To all those sceptics out there, you might think it has no bearing on you. But, when people like your status or picture, there is just that tiny smile tugging at the end of your lips. It’s a weapon that boosts your self-confidence. It’s not reality. But hey, fake it till you make it, is the way of the world. So for all those people who want to garner more likes, here are a few ground rules to follow.
This is a war with yourself. There are very few people that actually like pictures because they are genuinely good. It is in fact a transaction that you can’t really see, and you will realise this when a person whose picture you liked, suddenly likes some random picture of yours. This is not always true of course, especially for people who have too many ‘likers’ to keep track of. So what you need to do is this: thumbs up for everything. Literally. Liberally. Like the pictures of every random person irrespective of whether you think the status or photo is great or downright stupid. And see your investment pay off.
When posting pictures, always post those with a member of the opposite gender, preferably in the night. Girls — with little clothes on, and guys — on a bike with sunglasses. Watch the OMG factor!! you are so hot!! and other comments sweet enough to give you diabetes, flow right in.
Pucker up. Pouting is all the rage now, try that if you are starved for locations to take photographs. Or try kids. Take a picture of your display of affection for a kid. Guaranteed like a magnet.

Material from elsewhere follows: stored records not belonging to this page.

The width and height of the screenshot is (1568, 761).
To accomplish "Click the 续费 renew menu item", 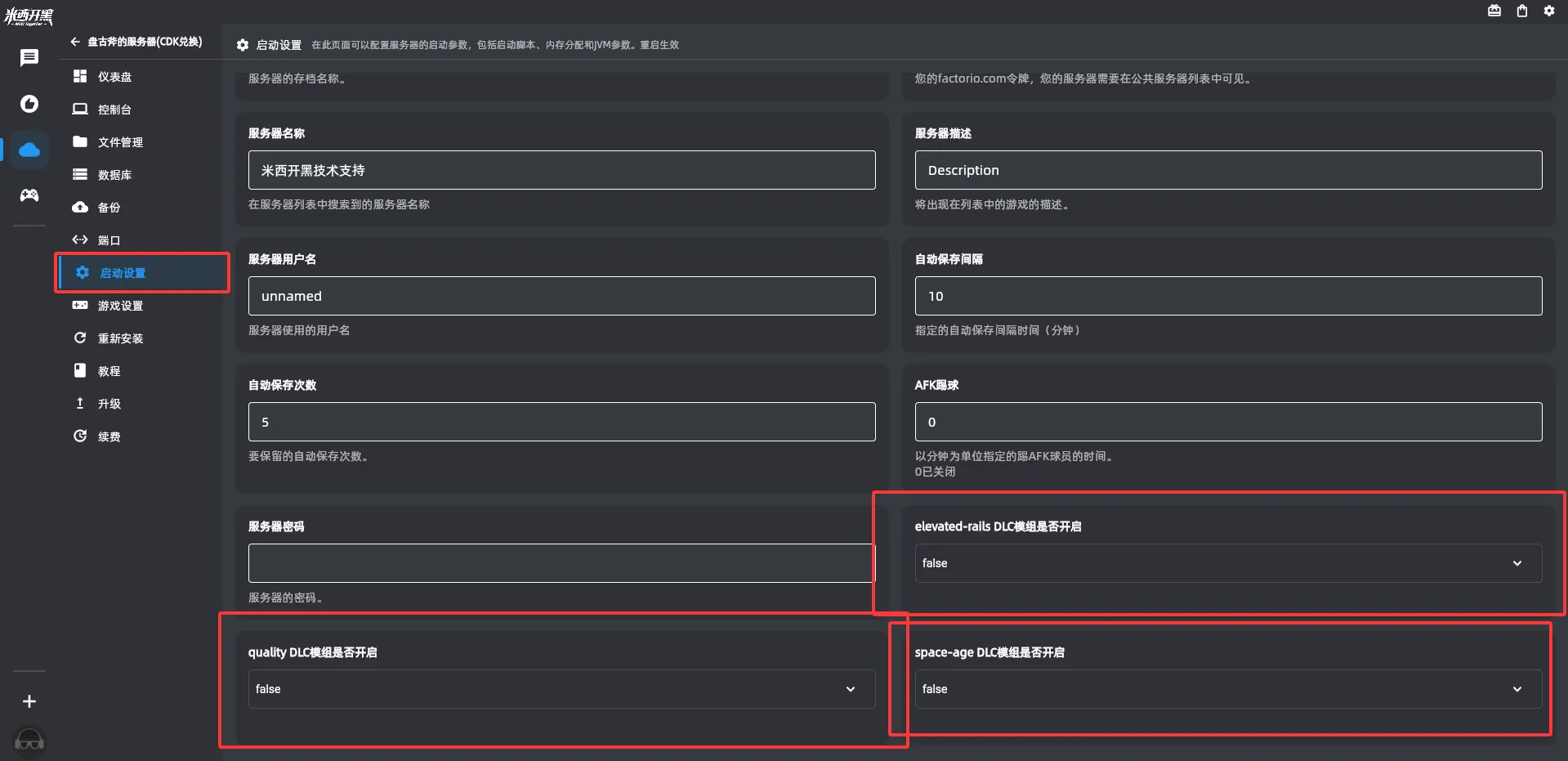I will click(109, 436).
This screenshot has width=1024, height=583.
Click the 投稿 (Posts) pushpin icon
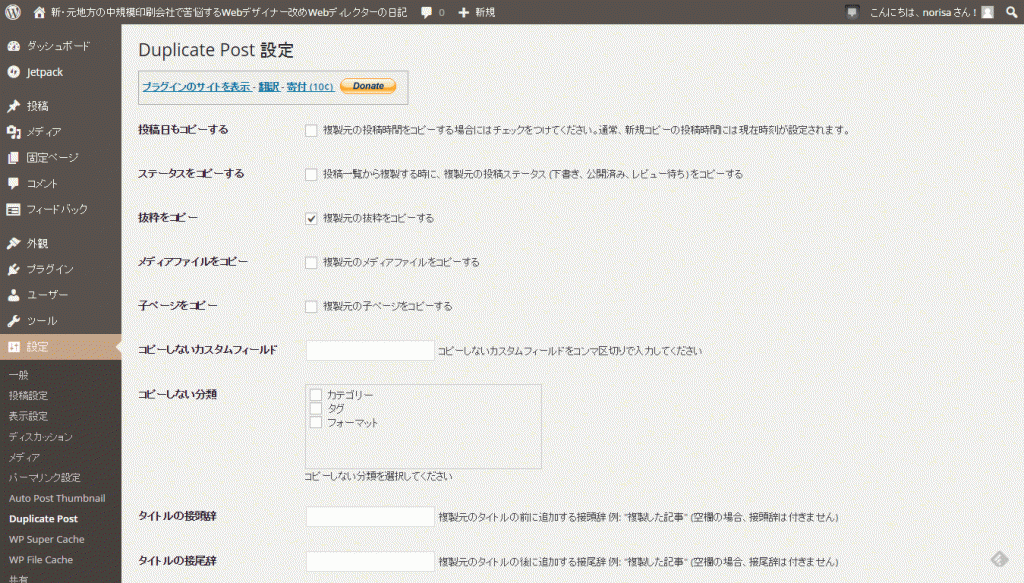coord(14,105)
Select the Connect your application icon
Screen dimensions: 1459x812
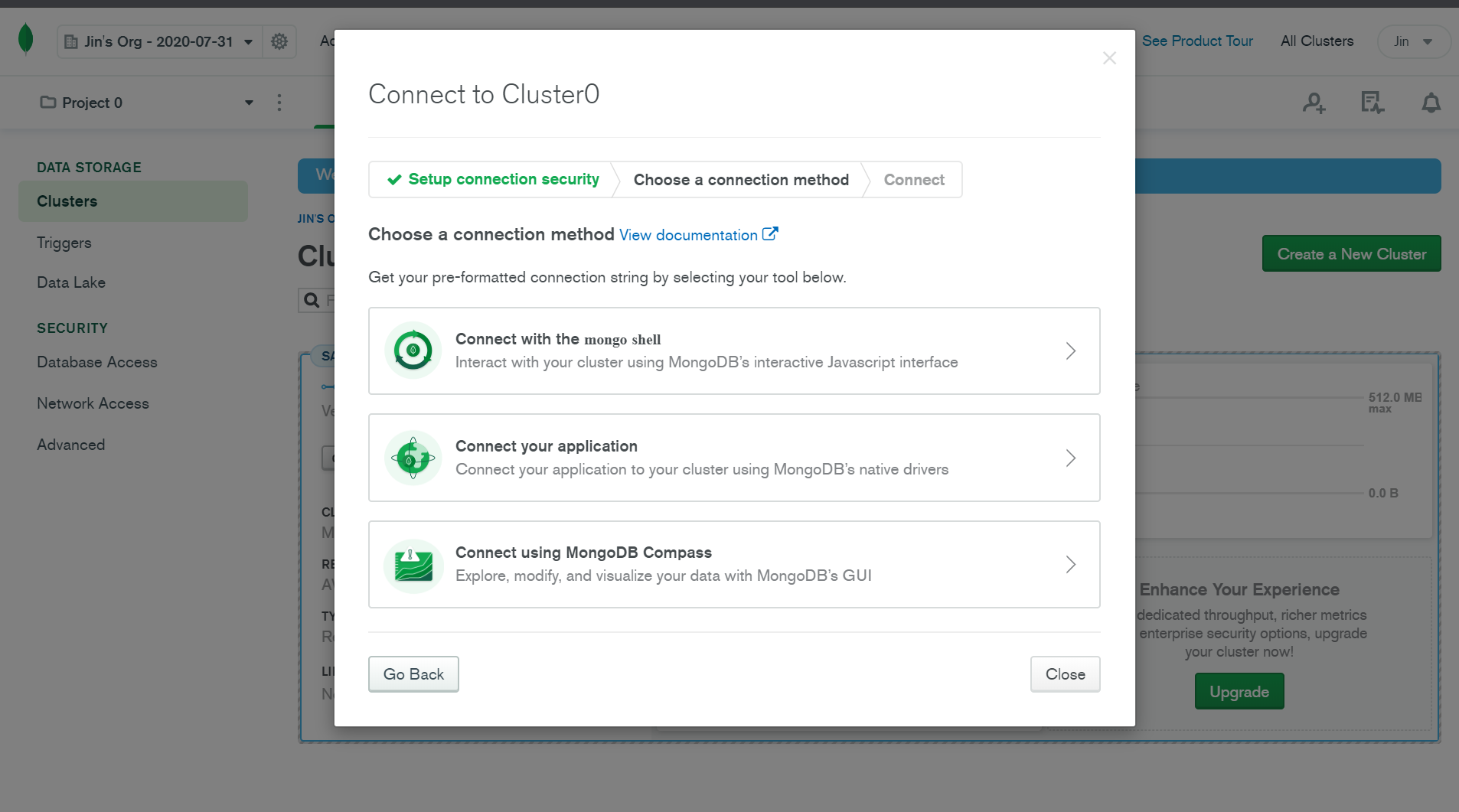pyautogui.click(x=413, y=458)
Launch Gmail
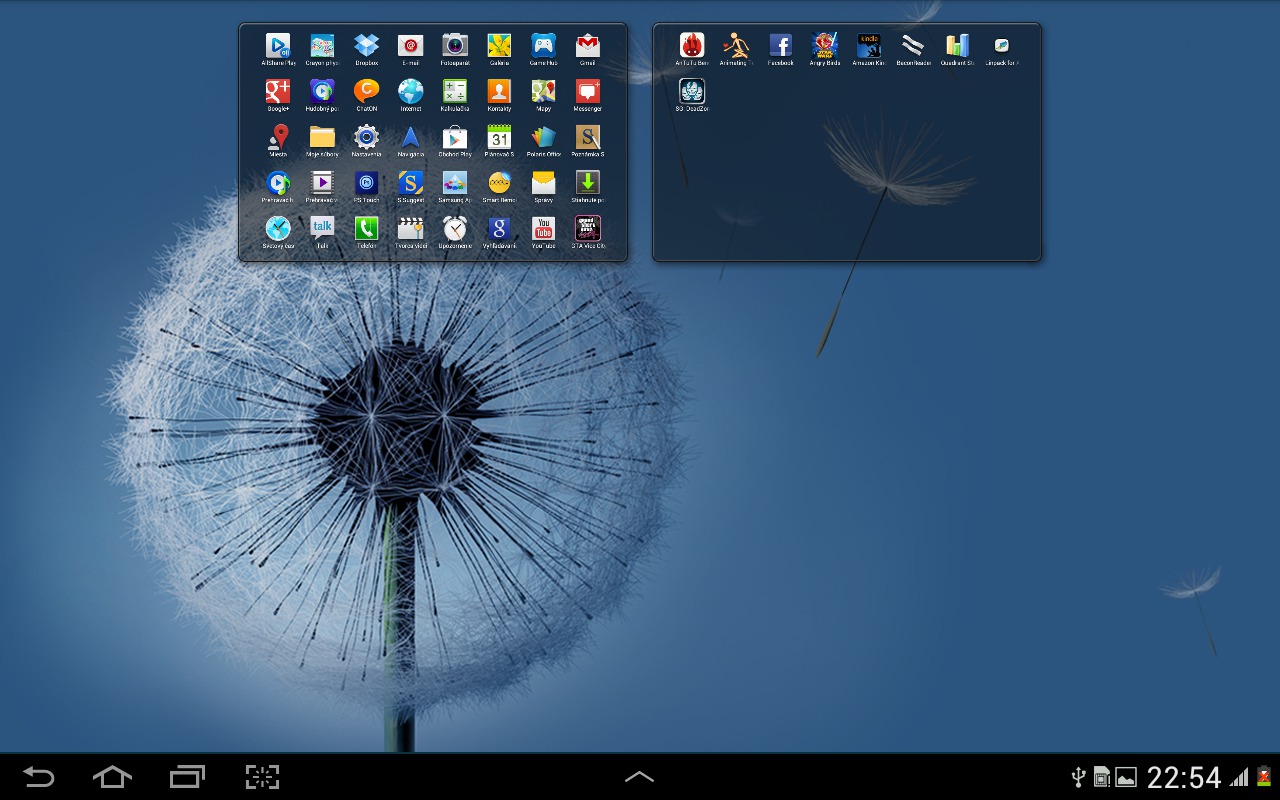This screenshot has width=1280, height=800. pyautogui.click(x=587, y=47)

The most difficult method is to actually sit and make friends, if you are so “like” minded. This is especially hard for introverts like me. But there is a substitute: you could send friend requests to random people or accept requests from stalkers, that is, if you consider getting more likes to be of more importance than a serial killer knowing if you like #broccoli, which is probably the basis of the 200 friends everyone has.
It’s really sad. The fact that we subject ourselves to the harsh judgment of others so blatantly. We can also attribute suicides caused by low self-esteem to such pressures. It hits us that we are so connected but so tragically alone. With the advent of smartphones, this has become altogether more pronounced. The advantages of social networking are enormous. You can read about the next party or concert, Rahul Gandhi’s interview, Justin Beiber’s DUI or the dreaded confession page, where some anonymous person thinks they can decide your future with their opinion.
Then, these pages that ask you to like their post to signify one prayer or one drop of water for a starving child in Africa. It’s not like beings are waiting up above just to see if you have paid attention to that picture. We can all agree that they have much more interesting things to do. Instead, if we actually bothered to get out once in a while, to care, as humanly as possible, it would mean so much more. Sooner or later, we will realise that there are much more pressing issues to be depressed about than the sweet wonder of figuring out whether you have managed to impress a miniscule fraction of the community.
Because all the emoticons in the world would not beat a real, natural/man-made curve that straightens everything.